Record extracts:
--- --- ---
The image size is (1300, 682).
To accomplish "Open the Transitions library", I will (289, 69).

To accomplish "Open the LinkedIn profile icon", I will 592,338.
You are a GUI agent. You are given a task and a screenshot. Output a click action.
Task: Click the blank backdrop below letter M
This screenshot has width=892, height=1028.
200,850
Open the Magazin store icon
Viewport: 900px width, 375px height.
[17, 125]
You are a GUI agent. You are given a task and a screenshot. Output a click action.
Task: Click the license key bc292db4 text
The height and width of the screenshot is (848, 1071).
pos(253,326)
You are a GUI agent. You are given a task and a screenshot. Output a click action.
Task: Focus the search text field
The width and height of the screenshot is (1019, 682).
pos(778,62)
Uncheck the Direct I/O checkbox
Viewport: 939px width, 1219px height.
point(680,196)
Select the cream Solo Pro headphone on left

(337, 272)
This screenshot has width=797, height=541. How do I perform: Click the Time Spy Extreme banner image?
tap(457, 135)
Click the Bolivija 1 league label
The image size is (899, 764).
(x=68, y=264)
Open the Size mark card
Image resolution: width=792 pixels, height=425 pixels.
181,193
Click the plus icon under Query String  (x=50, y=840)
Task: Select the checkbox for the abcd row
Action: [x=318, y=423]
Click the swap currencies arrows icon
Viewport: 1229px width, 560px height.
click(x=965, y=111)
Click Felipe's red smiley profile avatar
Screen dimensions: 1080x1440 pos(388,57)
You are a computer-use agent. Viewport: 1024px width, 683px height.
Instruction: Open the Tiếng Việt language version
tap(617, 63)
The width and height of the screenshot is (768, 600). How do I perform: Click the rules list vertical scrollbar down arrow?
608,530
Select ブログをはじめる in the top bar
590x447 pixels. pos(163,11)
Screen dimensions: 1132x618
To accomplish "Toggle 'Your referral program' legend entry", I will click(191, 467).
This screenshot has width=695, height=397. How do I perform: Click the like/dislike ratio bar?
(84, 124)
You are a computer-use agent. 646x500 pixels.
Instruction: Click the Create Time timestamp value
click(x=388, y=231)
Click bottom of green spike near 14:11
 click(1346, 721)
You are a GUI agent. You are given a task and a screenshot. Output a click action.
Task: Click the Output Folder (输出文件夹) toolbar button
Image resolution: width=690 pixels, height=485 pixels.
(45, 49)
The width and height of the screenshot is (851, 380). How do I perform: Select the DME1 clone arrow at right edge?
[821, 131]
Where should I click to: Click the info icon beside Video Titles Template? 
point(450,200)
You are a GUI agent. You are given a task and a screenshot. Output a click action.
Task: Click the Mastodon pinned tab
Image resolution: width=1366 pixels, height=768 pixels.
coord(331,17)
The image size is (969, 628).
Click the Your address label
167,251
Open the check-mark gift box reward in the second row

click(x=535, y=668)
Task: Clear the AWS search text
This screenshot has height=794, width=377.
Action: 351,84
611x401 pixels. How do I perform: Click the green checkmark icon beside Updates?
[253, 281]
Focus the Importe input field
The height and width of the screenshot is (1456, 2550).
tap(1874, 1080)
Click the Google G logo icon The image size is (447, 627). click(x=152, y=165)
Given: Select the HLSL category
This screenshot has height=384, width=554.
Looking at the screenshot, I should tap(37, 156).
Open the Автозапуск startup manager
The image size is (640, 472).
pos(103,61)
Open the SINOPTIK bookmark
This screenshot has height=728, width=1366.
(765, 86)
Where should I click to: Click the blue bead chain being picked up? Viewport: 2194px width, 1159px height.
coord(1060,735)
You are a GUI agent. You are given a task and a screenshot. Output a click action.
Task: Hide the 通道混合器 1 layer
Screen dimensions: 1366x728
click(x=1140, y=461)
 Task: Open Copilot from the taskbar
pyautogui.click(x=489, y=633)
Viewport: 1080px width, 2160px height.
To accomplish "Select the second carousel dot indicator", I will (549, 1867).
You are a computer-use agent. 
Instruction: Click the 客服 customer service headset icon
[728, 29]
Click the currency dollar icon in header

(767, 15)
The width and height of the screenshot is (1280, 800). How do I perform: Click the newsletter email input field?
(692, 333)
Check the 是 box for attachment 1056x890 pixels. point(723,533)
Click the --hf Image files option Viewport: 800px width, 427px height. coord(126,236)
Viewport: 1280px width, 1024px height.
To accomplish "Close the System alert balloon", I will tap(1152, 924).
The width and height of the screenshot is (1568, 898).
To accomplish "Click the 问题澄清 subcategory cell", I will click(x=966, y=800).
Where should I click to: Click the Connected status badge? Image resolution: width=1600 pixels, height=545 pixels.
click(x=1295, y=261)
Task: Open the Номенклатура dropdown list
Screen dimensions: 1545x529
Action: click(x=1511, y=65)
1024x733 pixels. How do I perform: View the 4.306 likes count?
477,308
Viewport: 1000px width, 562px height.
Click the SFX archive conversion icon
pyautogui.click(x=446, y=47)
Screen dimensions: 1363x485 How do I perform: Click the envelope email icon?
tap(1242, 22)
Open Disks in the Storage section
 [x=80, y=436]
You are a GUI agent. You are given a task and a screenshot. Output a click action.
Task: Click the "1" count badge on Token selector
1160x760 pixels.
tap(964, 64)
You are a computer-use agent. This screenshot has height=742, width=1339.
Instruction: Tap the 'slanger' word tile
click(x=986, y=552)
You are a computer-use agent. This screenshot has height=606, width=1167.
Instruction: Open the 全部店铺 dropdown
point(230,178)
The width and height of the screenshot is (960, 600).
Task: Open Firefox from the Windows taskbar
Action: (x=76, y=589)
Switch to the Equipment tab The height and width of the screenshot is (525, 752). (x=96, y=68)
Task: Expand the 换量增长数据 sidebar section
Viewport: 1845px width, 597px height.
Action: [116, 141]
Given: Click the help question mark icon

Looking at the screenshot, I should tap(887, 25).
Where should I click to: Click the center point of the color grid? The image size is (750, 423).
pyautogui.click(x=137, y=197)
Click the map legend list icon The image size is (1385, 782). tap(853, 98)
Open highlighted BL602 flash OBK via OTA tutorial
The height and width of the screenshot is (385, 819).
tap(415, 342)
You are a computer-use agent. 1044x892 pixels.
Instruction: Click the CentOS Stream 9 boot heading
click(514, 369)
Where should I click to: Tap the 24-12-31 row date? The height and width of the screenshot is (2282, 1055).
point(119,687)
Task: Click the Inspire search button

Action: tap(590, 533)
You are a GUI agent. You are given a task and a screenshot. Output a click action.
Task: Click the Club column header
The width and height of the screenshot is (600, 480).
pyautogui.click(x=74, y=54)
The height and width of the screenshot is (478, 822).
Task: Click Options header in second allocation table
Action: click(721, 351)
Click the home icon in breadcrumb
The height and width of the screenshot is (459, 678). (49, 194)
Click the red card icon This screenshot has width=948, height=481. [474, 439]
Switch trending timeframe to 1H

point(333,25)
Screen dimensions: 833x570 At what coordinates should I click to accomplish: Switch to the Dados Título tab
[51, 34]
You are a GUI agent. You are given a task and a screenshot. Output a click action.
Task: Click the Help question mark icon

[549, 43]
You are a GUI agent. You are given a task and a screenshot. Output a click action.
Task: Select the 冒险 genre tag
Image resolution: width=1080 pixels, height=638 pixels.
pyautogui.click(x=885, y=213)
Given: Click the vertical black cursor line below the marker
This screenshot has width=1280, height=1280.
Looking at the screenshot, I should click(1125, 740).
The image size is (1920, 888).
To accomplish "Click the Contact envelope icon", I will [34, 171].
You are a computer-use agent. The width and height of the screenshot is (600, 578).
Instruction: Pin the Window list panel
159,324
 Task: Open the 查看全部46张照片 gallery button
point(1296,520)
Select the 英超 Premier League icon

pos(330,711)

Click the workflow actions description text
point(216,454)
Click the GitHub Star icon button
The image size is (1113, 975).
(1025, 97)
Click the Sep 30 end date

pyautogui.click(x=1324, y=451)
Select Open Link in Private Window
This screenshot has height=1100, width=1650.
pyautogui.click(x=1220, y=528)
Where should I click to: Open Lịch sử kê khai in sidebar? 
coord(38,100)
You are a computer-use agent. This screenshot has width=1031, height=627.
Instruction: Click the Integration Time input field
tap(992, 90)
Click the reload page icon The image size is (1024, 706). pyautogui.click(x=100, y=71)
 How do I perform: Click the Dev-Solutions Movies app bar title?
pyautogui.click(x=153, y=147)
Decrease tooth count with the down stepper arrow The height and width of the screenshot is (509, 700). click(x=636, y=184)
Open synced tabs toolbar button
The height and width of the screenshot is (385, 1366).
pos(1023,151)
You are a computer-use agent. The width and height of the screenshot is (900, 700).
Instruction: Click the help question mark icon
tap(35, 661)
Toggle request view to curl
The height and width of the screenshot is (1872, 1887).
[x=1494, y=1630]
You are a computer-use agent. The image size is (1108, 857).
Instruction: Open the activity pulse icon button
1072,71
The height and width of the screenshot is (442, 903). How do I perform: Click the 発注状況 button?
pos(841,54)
--- --- ---
What to do:
What is the number of lines in the data that include "Focus"? Answer with that number alone.

Solution for this exercise:
2